Existe una gran posibilidad de que el estelar armador de los Trail Blazers, Damian Lillard, termine entre los primeros siete en votaciones para el premio de Jugador Más Valioso, con muchos votantes diciendo públicamente que también decidieron incluirlo en el primer equipo Todo Liga.

Lillard ha sido la cara de la franquicia desde que llegó a Portland en el 2012, y ha guiado a los Blazers a la postemporada, ofreciendo una inesperada estabilidad luego de la salida de LaMarcus Aldridge.

Pero luego de la humillante barrida en la primera ronda de la postemporada a manos de Anthony Davis y los Pelicans, y con una apretada situación salarial, habría que considerar si es la hora de cambiar a Lillard, o a su partner in crime C.J. Mccollum, en búsqueda de un necesario jamaqueón para que no se repita la deshonrosa salida de hace una semana.

La situación con el salary cap está bastante desagradable. Los Blazers ya entran con un salario la próxima temporada de $110.5 millones en contratos, sin chavos para ir detrás de agentes libres y con un sueldo que crecerá exponencialmente si deciden quedarse con sus propios agentes libre, todos miembros de la rotación que los llevó a una excelente temporada regular que culminó con récord de 49 y 33 y la tercera posición en el Oeste.

Entre los que pueden abandonar el barco se encuentra Jusuf Nurkic, el centro del cuadro regular, adquirido hace un año de los Nuggets, quien mejoró protegiendo la pintura, y quien puede requerir un contrato de más de 15 millones anuales para que puedan mantener sus servicios.

Portland encontró una alineación exitosa durante la temporada de tres armadores, que incluía otro agente libre, el boricua Shabazz Napier, quien, tras un intenso régimen en el verano, mejoró en todas las facetas del juego para convertirse en una pieza significativa en el equipo.

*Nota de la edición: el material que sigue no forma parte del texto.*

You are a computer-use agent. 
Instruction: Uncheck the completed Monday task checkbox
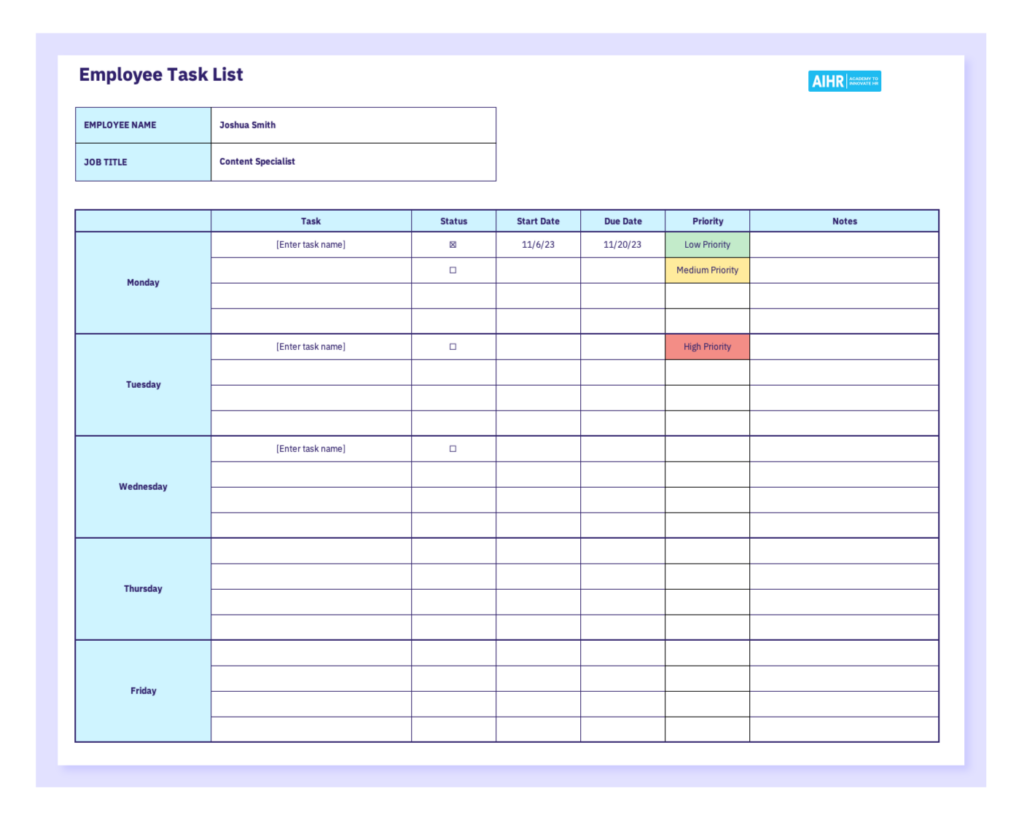coord(454,243)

El exceso actual de armadores de calidad en la liga y la falta de necesidad de muchos equipos de rellenar esa posición puede complicar el mercado para Napier y terminar vistiendo los mismos colores a bajo costo, o ser relativamente fácil de reemplazar con armadores de calidad en el mercado.

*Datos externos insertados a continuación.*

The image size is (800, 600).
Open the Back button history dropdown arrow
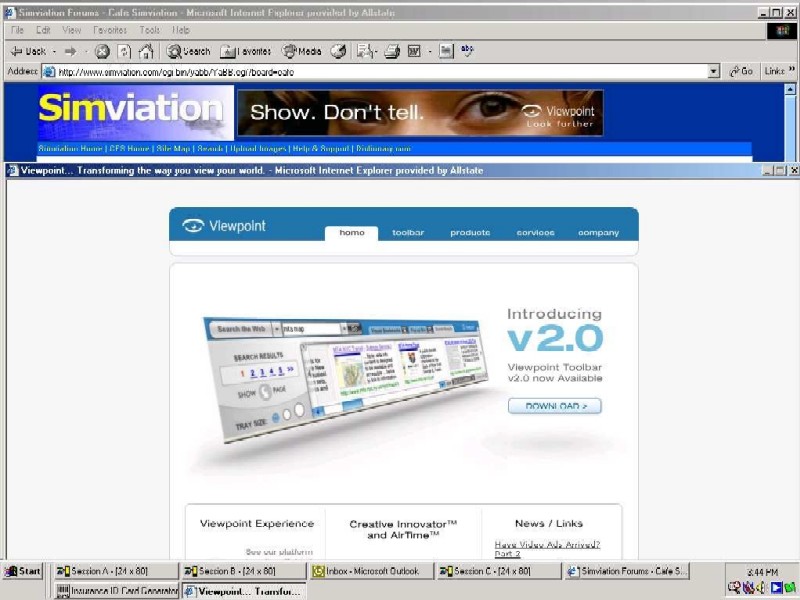click(x=54, y=51)
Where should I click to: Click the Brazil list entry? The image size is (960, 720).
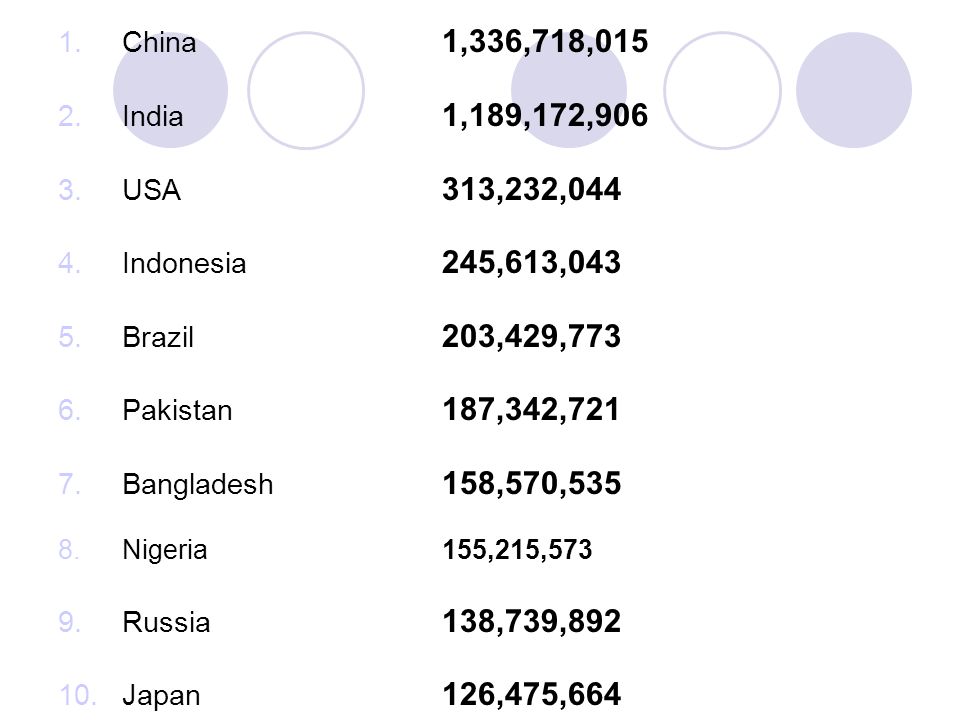tap(158, 337)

El único joven en el roster con potencial de ser jugador clave del cuadro regular en el futuro es Zach Collins, un centro de 20 años que fue mejorando durante la temporada, demostrando su versatilidad en ambos lados de la cancha, pero que siempre tendrá un imposible estándar de éxito ya que Portland lo seleccionó tres turnos antes que a Donovan Mitchell, de los Jazz, quien aparenta ser el próximo Dwayne Wade.

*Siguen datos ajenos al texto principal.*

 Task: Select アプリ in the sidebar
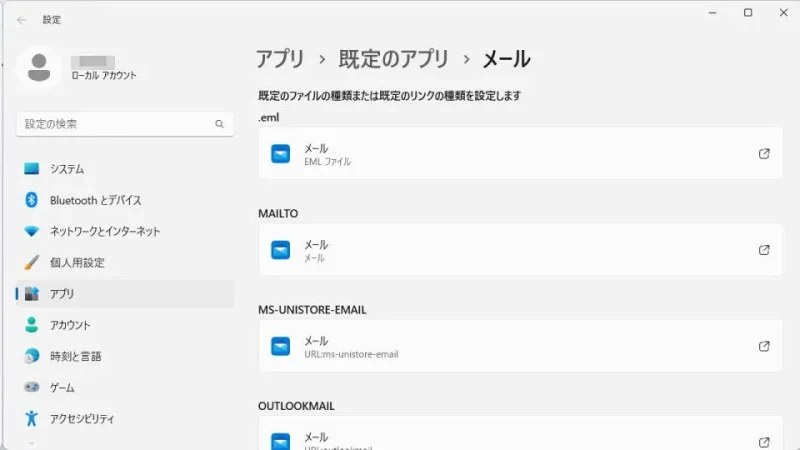click(x=62, y=294)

Solamente en el exitoso backcourt del equipo se gastará un aproximado por temporada de $54 millones hasta el 2021, $28 millones en Lillard y $26 en McCollum.

Cambiar a uno de estos por jugadores jóvenes, turnos de primera ronda en el draft y contratos con pronta fecha de expiración, podría darle un makeover al roster sin necesidad de tocar fondo con el famoso y controversial tanking.

Si decidieran poner uno de sus pilares en el mercado, en especial a Lillard, serían muchos los equipos con ofertas jugosas para añadir una pieza clave a un equipo cerca de dar el brinco. Algo que ya ha comenzado a sonar es la posibilidad de un cambio con los Cavaliers por el pick de los Nets, actualmente en la posición ocho antes del sorteo, si LeBron decidiera quedarse con la franquicia.

Una alteración a la escuadra también podría ser un tiro por la culata, terminando fuera de los playoffs luego de una exitosa campaña, pero inercia podría ser el peor de los enemigos en un Oeste que cada año se pone más difícil.